Study objective: to evaluate patients who came with the history of snoring with Berlin Questionnaire and sleep study using portable monitoring device. Setting: Mitra International Hospital, Jakarta, Indonesia. Material and methods: This was a preliminary study in 15 patients who came to the Respiratory Clinic with the history of snoring and suspicion of having obstructive sleep apnea (OSA). They were intended to undergo a sleep study using a portable device (PM). All patients were screened with Berlin Questionnaire and continued with application of portable monitoring device for one night stay at the hospital. Parameters recorded during examination were body mass index (BMI), apnea/hypopnea index (AHI), oxygen saturation, oxygen desaturation during sleep and lowest oxygen desaturation during sleep. Results: There were 14 (93.3%) male and only 1 female (6.7%) joined the study; the mean age was 48.93 year old, with age ranged between 16-74 year old. Only 2 patients with BMI 18-23 and 13 others had BMI >23. Three patients were not assessed by Berlin Questionnaire, 1 patient was disconnected from oxygen accidentally during sleep. From 12 patients screened with Berlin Questionnaire, 9 patients (75%) had high risk and 3 patients (25%) had low risk. Based on AHI, there were 4 patients with AHI < 5, 3 patients with mild OSA (AHI 5-15), 3 patients with moderate OSA (AHI 15- 30), and 5 patients had severe OSA (AHI >30). Oxygen saturation recorded by pulse oxymeter (SpO2) ranged between 81.6% to 98.0%, while the lowest SpO2 during sleep ranged between 68.0% to 89.1%. Oxygen desaturation (OD) ranged between 4.40% to 9.40%. Only 4 patients (2 moderate OSA, 2 severe OSA) can be followed of using continuous positive airway pressure (CPAP) machine after the test.
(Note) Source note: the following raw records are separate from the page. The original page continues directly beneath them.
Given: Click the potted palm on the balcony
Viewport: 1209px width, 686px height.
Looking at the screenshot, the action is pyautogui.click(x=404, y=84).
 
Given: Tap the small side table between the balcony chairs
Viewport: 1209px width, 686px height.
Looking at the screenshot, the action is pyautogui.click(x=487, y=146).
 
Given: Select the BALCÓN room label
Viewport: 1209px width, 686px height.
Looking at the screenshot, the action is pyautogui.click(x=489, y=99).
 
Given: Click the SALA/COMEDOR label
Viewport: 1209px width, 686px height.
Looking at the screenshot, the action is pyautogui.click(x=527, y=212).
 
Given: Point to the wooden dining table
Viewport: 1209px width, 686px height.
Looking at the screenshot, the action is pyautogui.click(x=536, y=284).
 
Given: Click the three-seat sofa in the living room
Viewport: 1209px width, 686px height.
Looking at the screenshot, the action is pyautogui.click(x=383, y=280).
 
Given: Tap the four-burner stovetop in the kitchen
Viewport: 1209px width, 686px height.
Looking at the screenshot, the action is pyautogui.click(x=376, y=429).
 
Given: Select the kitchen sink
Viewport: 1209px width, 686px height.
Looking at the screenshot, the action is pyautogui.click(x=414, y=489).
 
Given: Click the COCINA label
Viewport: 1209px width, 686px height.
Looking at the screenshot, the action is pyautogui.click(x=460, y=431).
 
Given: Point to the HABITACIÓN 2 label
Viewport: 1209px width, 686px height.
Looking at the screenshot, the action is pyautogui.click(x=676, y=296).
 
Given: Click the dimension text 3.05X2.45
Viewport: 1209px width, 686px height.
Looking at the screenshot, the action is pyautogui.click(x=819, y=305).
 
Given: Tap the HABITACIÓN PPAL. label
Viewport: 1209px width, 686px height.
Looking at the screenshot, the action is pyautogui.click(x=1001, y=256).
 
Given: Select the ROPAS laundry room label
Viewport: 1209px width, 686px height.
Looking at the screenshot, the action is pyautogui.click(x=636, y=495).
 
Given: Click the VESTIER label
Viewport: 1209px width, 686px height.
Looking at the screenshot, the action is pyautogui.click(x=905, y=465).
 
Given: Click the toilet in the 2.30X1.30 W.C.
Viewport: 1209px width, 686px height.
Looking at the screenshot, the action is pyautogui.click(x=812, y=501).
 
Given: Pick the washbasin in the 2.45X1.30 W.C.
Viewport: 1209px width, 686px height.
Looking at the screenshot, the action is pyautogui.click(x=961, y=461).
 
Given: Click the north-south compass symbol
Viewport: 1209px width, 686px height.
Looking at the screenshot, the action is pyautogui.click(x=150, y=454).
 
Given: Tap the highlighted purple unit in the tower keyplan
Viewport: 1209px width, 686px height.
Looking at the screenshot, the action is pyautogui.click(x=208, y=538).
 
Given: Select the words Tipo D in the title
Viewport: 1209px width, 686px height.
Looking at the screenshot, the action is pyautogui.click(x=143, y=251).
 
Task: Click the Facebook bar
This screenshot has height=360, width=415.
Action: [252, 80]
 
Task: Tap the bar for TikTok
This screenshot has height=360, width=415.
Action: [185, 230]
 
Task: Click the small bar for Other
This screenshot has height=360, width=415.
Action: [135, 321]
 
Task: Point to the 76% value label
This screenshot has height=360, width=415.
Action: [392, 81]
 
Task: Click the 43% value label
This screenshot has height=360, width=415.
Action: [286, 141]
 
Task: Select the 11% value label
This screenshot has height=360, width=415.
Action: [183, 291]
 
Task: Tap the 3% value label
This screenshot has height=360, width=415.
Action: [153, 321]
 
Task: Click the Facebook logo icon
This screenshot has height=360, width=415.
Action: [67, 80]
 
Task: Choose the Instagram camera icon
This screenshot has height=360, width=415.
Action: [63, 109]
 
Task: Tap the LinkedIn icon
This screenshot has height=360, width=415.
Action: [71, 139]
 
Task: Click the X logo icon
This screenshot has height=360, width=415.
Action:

There was improvement in patient using CPAP. In patients with severe OSA, AHI improved to 5-15, while in moderate OSA AHI was improved to <5. Conclusion: Berlin Questionnaire is quite reliable to determine which patient need further evaluation of OSA and portable monitoring device may be used for diagnosing sleep apnea since in 4 patients with moderate (AHI 15-30) and severe OSA (AHI >30) were all improved with CPAP. Based on this preliminary study, portable monitoring device can be used in the situation where no sleep laboratory available or in patient refused to be assessed with attended full polysomnography.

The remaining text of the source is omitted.